Coach Alain Vigneault called timeout with 3:16 to play, and Nash and Zuccarello came close to ending it, but just missed.
One game after they fired 43 shots at Islanders goaltender Jaroslav Halak, the Rangers managed 31 in regulation against Khudobin and the tight-checking Hurricanes, who broke a scoreless tie at 16:53 of the second period when Terry's wrister from above the left circle deflected in off the stick of Lundqvist (29 saves). It was Terry's third goal of the season.
The goal came after the Rangers couldn't solve Khudobin on their fourth power play, during which the Blueshirts tried too many passes through the Carolina trap. The Madison Square Garden crowd booed the Rangers off the ice after 40 minutes.
Vigneault, trying to generate more offense, had shaken up the lines during the second period and in the third, moving Martin St. Louis back to right wing after he played center for the first four games. Rookie Anthony Duclair had just one shift in the third period. Carolina also had dominated in the faceoff circle.
The Rangers killed off the final 1:09 of Marc Staal's boarding penalty to open the third period and had some jump, and the crowd came alive again. Then, in a scuffle behind Khudobin, Tim Gleason punched Staal in the face with his gloves still on, but each player received two minutes for roughing at 5:52.
Khudobin, who didn't have to make many difficult saves in the first half of the game, then stopped Nash, who had his best shift of the game, although his goal-scoring streak ended at five in four games. Lundqvist said of Nash: "The way he scores, the way he works, the determination, it's great to see."
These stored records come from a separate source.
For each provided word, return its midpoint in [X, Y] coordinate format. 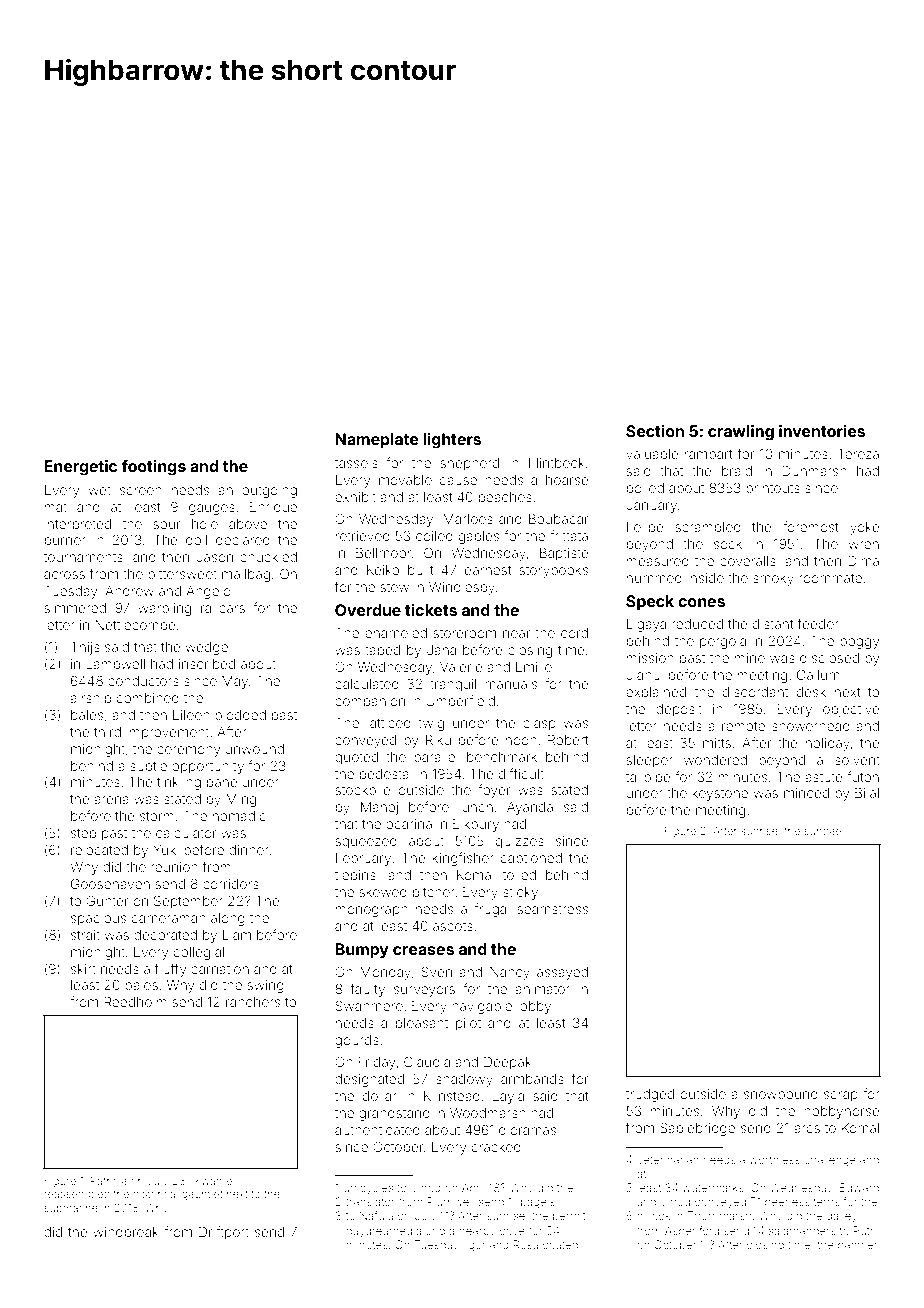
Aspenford [692, 1231]
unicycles [369, 1189]
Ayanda [530, 808]
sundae [823, 831]
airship [90, 699]
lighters [452, 441]
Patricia [109, 1180]
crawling [741, 433]
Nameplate [377, 441]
Carolina entered banged up. The Hurricanes were missing two centers -- brothers Eric and Jordan Staal -- along with Jeff Skinner, who scored 33 goals last season, forward Patrick Dwyer and defenseman Andrej Sekera. But the Rangers still needed to rally in the third.
Said Ryan McDonagh: "Everybody's trying to get some confidence here. Sometimes you need these nail-biter games, to come from behind the way we did and find a way to get everybody to settle in and play."